> **Short problem**
Could you copy out every line of the material below word for word, with nothing changed or left out?

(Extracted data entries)
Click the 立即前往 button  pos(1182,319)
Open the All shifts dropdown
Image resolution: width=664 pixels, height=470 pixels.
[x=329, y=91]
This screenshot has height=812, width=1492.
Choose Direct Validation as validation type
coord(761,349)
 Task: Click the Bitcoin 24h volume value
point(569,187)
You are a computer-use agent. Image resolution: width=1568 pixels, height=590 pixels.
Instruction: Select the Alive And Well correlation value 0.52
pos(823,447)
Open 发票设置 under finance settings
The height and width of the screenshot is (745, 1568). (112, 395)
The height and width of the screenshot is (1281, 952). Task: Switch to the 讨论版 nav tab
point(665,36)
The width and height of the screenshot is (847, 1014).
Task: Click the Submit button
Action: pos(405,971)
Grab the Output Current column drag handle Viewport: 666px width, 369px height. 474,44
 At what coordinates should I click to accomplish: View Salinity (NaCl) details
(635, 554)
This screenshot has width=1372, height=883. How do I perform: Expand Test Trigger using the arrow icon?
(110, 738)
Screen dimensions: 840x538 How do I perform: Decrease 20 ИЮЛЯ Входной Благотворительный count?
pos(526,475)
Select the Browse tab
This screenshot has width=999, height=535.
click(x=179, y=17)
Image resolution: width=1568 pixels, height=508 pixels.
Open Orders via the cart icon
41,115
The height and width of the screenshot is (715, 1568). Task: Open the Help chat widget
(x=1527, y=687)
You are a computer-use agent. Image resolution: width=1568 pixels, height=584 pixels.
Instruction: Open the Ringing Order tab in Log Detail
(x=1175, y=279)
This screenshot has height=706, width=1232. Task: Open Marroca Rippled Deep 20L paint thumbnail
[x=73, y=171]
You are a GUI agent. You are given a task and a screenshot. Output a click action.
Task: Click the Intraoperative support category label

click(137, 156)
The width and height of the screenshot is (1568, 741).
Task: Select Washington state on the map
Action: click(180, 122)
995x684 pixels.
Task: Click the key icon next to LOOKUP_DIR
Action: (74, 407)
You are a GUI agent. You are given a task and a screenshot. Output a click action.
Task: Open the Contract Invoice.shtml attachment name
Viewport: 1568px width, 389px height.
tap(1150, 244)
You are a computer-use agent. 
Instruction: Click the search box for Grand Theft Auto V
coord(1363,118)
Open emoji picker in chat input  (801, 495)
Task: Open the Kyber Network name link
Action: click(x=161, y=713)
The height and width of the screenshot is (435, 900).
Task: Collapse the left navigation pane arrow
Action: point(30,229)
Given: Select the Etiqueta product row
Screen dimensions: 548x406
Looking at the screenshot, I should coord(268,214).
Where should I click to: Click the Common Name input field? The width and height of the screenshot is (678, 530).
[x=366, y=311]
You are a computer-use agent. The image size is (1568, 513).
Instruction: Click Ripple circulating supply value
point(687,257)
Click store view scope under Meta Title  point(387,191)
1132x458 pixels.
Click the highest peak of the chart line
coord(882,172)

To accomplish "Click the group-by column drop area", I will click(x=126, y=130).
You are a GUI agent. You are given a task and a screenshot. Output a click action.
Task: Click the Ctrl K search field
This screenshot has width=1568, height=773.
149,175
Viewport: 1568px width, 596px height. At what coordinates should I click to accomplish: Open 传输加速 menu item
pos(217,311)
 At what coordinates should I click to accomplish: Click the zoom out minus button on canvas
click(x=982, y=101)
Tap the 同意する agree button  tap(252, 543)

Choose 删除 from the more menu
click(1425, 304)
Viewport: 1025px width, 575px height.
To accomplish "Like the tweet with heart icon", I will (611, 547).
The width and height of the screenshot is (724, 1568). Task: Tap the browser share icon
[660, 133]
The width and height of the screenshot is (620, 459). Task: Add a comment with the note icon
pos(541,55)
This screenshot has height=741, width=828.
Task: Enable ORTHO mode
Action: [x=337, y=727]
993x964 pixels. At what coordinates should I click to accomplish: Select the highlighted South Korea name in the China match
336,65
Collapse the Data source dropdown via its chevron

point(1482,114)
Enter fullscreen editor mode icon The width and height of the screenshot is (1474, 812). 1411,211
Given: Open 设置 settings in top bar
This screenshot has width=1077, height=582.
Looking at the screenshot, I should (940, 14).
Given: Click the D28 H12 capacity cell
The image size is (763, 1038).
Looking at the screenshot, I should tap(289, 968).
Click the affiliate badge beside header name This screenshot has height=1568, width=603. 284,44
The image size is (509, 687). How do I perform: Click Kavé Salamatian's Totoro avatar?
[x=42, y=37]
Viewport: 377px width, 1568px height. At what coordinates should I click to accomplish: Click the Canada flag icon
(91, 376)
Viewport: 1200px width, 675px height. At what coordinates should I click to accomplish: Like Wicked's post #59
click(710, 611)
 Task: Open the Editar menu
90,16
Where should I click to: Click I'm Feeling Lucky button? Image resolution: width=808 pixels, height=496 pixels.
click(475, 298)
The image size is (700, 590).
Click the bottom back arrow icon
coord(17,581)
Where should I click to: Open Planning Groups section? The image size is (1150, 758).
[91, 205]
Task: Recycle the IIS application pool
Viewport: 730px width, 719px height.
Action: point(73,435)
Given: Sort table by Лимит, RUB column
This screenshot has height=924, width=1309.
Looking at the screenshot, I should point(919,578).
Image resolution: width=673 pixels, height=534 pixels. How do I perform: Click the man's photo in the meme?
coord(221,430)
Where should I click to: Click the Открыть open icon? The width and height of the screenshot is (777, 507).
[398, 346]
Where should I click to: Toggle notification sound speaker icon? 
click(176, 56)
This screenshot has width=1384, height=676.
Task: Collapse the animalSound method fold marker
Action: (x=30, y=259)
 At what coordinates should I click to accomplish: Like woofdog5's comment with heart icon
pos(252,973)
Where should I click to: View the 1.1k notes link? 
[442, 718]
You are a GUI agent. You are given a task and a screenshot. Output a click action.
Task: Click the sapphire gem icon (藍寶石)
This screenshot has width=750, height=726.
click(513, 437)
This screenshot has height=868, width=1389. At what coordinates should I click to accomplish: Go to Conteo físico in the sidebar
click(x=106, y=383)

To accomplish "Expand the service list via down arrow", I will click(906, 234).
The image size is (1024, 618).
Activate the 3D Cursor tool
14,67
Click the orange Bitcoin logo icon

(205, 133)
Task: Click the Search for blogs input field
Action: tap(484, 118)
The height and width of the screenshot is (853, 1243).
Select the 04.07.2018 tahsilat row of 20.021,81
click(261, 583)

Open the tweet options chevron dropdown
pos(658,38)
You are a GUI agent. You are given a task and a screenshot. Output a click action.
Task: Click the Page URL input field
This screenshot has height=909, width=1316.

> **Task solution**
Click the 立即前往 button  pos(1182,319)
Open the All shifts dropdown
Image resolution: width=664 pixels, height=470 pixels.
[x=329, y=91]
This screenshot has height=812, width=1492.
Choose Direct Validation as validation type
coord(761,349)
 Task: Click the Bitcoin 24h volume value
point(569,187)
You are a computer-use agent. Image resolution: width=1568 pixels, height=590 pixels.
Instruction: Select the Alive And Well correlation value 0.52
pos(823,447)
Open 发票设置 under finance settings
The height and width of the screenshot is (745, 1568). (112, 395)
The height and width of the screenshot is (1281, 952). Task: Switch to the 讨论版 nav tab
point(665,36)
The width and height of the screenshot is (847, 1014).
Task: Click the Submit button
Action: pos(405,971)
Grab the Output Current column drag handle Viewport: 666px width, 369px height. 474,44
 At what coordinates should I click to accomplish: View Salinity (NaCl) details
(635, 554)
This screenshot has width=1372, height=883. How do I perform: Expand Test Trigger using the arrow icon?
(110, 738)
Screen dimensions: 840x538 How do I perform: Decrease 20 ИЮЛЯ Входной Благотворительный count?
pos(526,475)
Select the Browse tab
This screenshot has width=999, height=535.
click(x=179, y=17)
Image resolution: width=1568 pixels, height=508 pixels.
Open Orders via the cart icon
41,115
The height and width of the screenshot is (715, 1568). Task: Open the Help chat widget
(x=1527, y=687)
You are a computer-use agent. Image resolution: width=1568 pixels, height=584 pixels.
Instruction: Open the Ringing Order tab in Log Detail
(x=1175, y=279)
This screenshot has height=706, width=1232. Task: Open Marroca Rippled Deep 20L paint thumbnail
[x=73, y=171]
You are a GUI agent. You are given a task and a screenshot. Output a click action.
Task: Click the Intraoperative support category label

click(137, 156)
The width and height of the screenshot is (1568, 741).
Task: Select Washington state on the map
Action: click(180, 122)
995x684 pixels.
Task: Click the key icon next to LOOKUP_DIR
Action: (74, 407)
You are a GUI agent. You are given a task and a screenshot. Output a click action.
Task: Open the Contract Invoice.shtml attachment name
Viewport: 1568px width, 389px height.
tap(1150, 244)
You are a computer-use agent. 
Instruction: Click the search box for Grand Theft Auto V
coord(1363,118)
Open emoji picker in chat input  (801, 495)
Task: Open the Kyber Network name link
Action: click(x=161, y=713)
The height and width of the screenshot is (435, 900).
Task: Collapse the left navigation pane arrow
Action: point(30,229)
Given: Select the Etiqueta product row
Screen dimensions: 548x406
Looking at the screenshot, I should coord(268,214).
Where should I click to: Click the Common Name input field? The width and height of the screenshot is (678, 530).
[x=366, y=311]
You are a computer-use agent. The image size is (1568, 513).
Instruction: Click Ripple circulating supply value
point(687,257)
Click store view scope under Meta Title  point(387,191)
1132x458 pixels.
Click the highest peak of the chart line
coord(882,172)

To accomplish "Click the group-by column drop area", I will click(x=126, y=130).
You are a GUI agent. You are given a task and a screenshot. Output a click action.
Task: Click the Ctrl K search field
This screenshot has width=1568, height=773.
149,175
Viewport: 1568px width, 596px height. At what coordinates should I click to accomplish: Open 传输加速 menu item
pos(217,311)
 At what coordinates should I click to accomplish: Click the zoom out minus button on canvas
click(x=982, y=101)
Tap the 同意する agree button  tap(252, 543)

Choose 删除 from the more menu
click(1425, 304)
Viewport: 1025px width, 575px height.
To accomplish "Like the tweet with heart icon", I will (611, 547).
The width and height of the screenshot is (724, 1568). Task: Tap the browser share icon
[660, 133]
The width and height of the screenshot is (620, 459). Task: Add a comment with the note icon
pos(541,55)
This screenshot has height=741, width=828.
Task: Enable ORTHO mode
Action: [x=337, y=727]
993x964 pixels. At what coordinates should I click to accomplish: Select the highlighted South Korea name in the China match
336,65
Collapse the Data source dropdown via its chevron

point(1482,114)
Enter fullscreen editor mode icon The width and height of the screenshot is (1474, 812). 1411,211
Given: Open 设置 settings in top bar
This screenshot has width=1077, height=582.
Looking at the screenshot, I should (940, 14).
Given: Click the D28 H12 capacity cell
The image size is (763, 1038).
Looking at the screenshot, I should tap(289, 968).
Click the affiliate badge beside header name This screenshot has height=1568, width=603. 284,44
The image size is (509, 687). How do I perform: Click Kavé Salamatian's Totoro avatar?
[x=42, y=37]
Viewport: 377px width, 1568px height. At what coordinates should I click to accomplish: Click the Canada flag icon
(91, 376)
Viewport: 1200px width, 675px height. At what coordinates should I click to accomplish: Like Wicked's post #59
click(710, 611)
 Task: Open the Editar menu
90,16
Where should I click to: Click I'm Feeling Lucky button? Image resolution: width=808 pixels, height=496 pixels.
click(475, 298)
The image size is (700, 590).
Click the bottom back arrow icon
coord(17,581)
Where should I click to: Open Planning Groups section? The image size is (1150, 758).
[91, 205]
Task: Recycle the IIS application pool
Viewport: 730px width, 719px height.
Action: point(73,435)
Given: Sort table by Лимит, RUB column
This screenshot has height=924, width=1309.
Looking at the screenshot, I should point(919,578).
Image resolution: width=673 pixels, height=534 pixels. How do I perform: Click the man's photo in the meme?
coord(221,430)
Where should I click to: Click the Открыть open icon? The width and height of the screenshot is (777, 507).
[398, 346]
Where should I click to: Toggle notification sound speaker icon? 
click(176, 56)
This screenshot has width=1384, height=676.
Task: Collapse the animalSound method fold marker
Action: (x=30, y=259)
 At what coordinates should I click to accomplish: Like woofdog5's comment with heart icon
pos(252,973)
Where should I click to: View the 1.1k notes link? 
[442, 718]
You are a GUI agent. You are given a task and a screenshot. Output a click action.
Task: Click the sapphire gem icon (藍寶石)
This screenshot has width=750, height=726.
click(513, 437)
This screenshot has height=868, width=1389. At what coordinates should I click to accomplish: Go to Conteo físico in the sidebar
click(x=106, y=383)

To accomplish "Expand the service list via down arrow", I will click(906, 234).
The image size is (1024, 618).
Activate the 3D Cursor tool
14,67
Click the orange Bitcoin logo icon

(205, 133)
Task: Click the Search for blogs input field
Action: tap(484, 118)
The height and width of the screenshot is (853, 1243).
Select the 04.07.2018 tahsilat row of 20.021,81
click(261, 583)

Open the tweet options chevron dropdown
pos(658,38)
You are a GUI agent. You are given a task and a screenshot. Output a click action.
Task: Click the Page URL input field
This screenshot has height=909, width=1316.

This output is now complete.